Бэббидж представлял себе эту машину состоящей из четырех компонентов. Ввод осуществлялся посредством перфорированных карт, с помощью которых машине предоставлялись данные, а также объяснение, как с этими данными обращаться, – ныне мы именуем это компьютерной программой. Складом Бэббидж называл память машины, аналогичную современному жесткому диску в компьютере. Мельницей была та часть, которая обрабатывала данные согласно инструкциям ввода, – иными словами, центральный процессор. У мельницы также была своя небольшая память – достаточного объема строго для тех данных, с которыми она непосредственно работала в тот или иной момент, теперь мы эту память называем оперативной. И наконец был у машины Бэббиджа вывод – приспособление для печати ответов.
В общем и целом, машина Бэббиджа воплощала почти все ключевые принципы современного цифрового компьютера и – на поверхностном уровне – предлагала новую систему понимания того, как работает наш ум. У человеческого ума тоже есть модуль ввода (наши органы чувств), рабочая ячейка для манипуляций данными – или «обдумывания» (кора головного мозга), а также краткосрочная память, где мы держим мысли и слова, которые в текущий момент обдумываем, и долгосрочная память – для знаний и типовых операций.

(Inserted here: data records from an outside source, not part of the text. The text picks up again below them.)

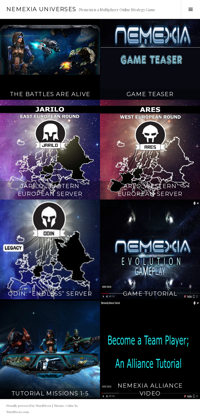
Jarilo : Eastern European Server (50, 190)
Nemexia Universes (41, 9)
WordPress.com (17, 412)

Подруга Бэббиджа, математик леди Ада Лавлейс, дочка лорда Байрона и его жены Энн Изабеллы Ноэл, писала, что аналитическая машина «ткет алгебраические узоры, наподобие того, как станок Жаккара ткет узоры из цветов и листьев»[39]. Сравнение наглядное, пусть и несколько поспешное: машину свою Бэббидж еще не построил. Но леди Лавлейс по крайней мере ценила попытку – возможно, даже больше, чем сам Бэббидж[40]. Он-то мечтал, что его машина будет уметь играть в шахматы, а Лавлейс видела в ней механизированный разум, прибор, который однажды сможет «создавать искусно сделанные научные музыкальные композиции любой сложности и длины».

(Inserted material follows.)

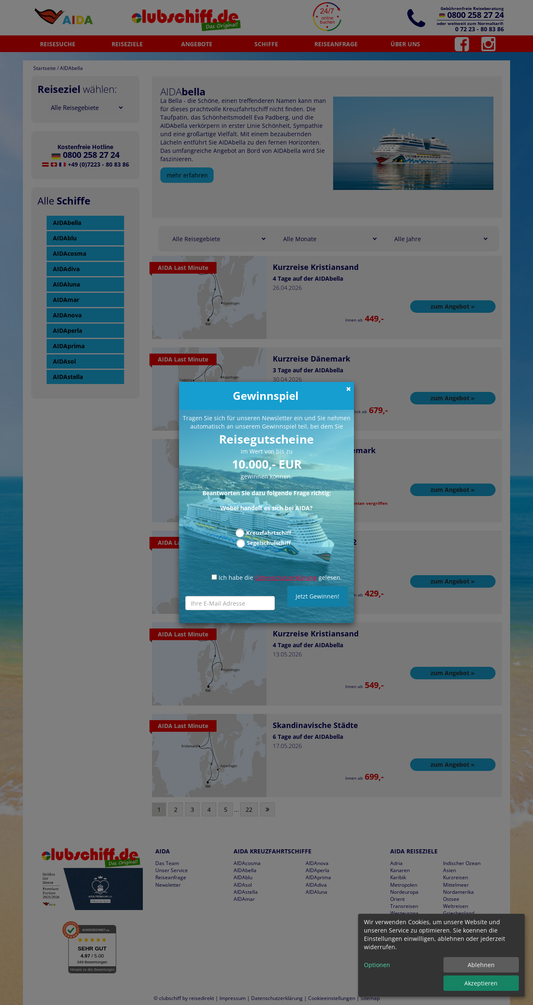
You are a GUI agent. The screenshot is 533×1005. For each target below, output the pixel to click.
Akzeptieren (481, 983)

В ту пору никто не усматривал заметной разницы между партией в шахматы, сыгранной от начала и до конца, и сочинением новой симфонии с чистого листа. С сегодняшней же точки зрения разница колоссальна. Первое производится линейным приложением правил и логики, Булевых законов мышления. Второе же требует большего, а именно – способности производить новые оригинальные мысли. Первое можно свести к алгоритмам, а вот второе (как нам предстоит убедиться), если попробовать свести его к алгоритмам, успехом не увенчивается. Привычные компьютеры с первым справляются лучше любого человека, а на второе толком не способны вообще. В этом и есть ключ к различию между аналитической мыслью и большей мощью мышления эластичного. Все верно: аналитический подход, перед которым мы на Западе преклоняемся начиная с Эпохи просвещения, – мелкий божок, тогда как Зевс человеческой мысли – эластичное мышление. В конце концов, логическая мысль способна определять, как нам эффективнее всего добраться от дома до бакалеи, а вот автомобиль нам подарило эластичное мышление.
Неалгоритмический эластичный мозг
В 1950-е многие первопроходцы информатики считали, что, если собрать вместе выдающихся экспертов своего дела, они придумают компьютер, чей «искусственный» интеллект сможет посоперничать с человеческой мыслью. Не различая аналитическое и эластичное мышление, они, подобно леди Лавлейс, рассматривали мозг человека как биологическую версию изобретаемых ими приборов. На такое вот экспертное собрание были получены деньги, и в 1956 году состоялся Дартмутский летний семинар по искусственному интеллекту, однако возложенных на него надежд он не оправдал.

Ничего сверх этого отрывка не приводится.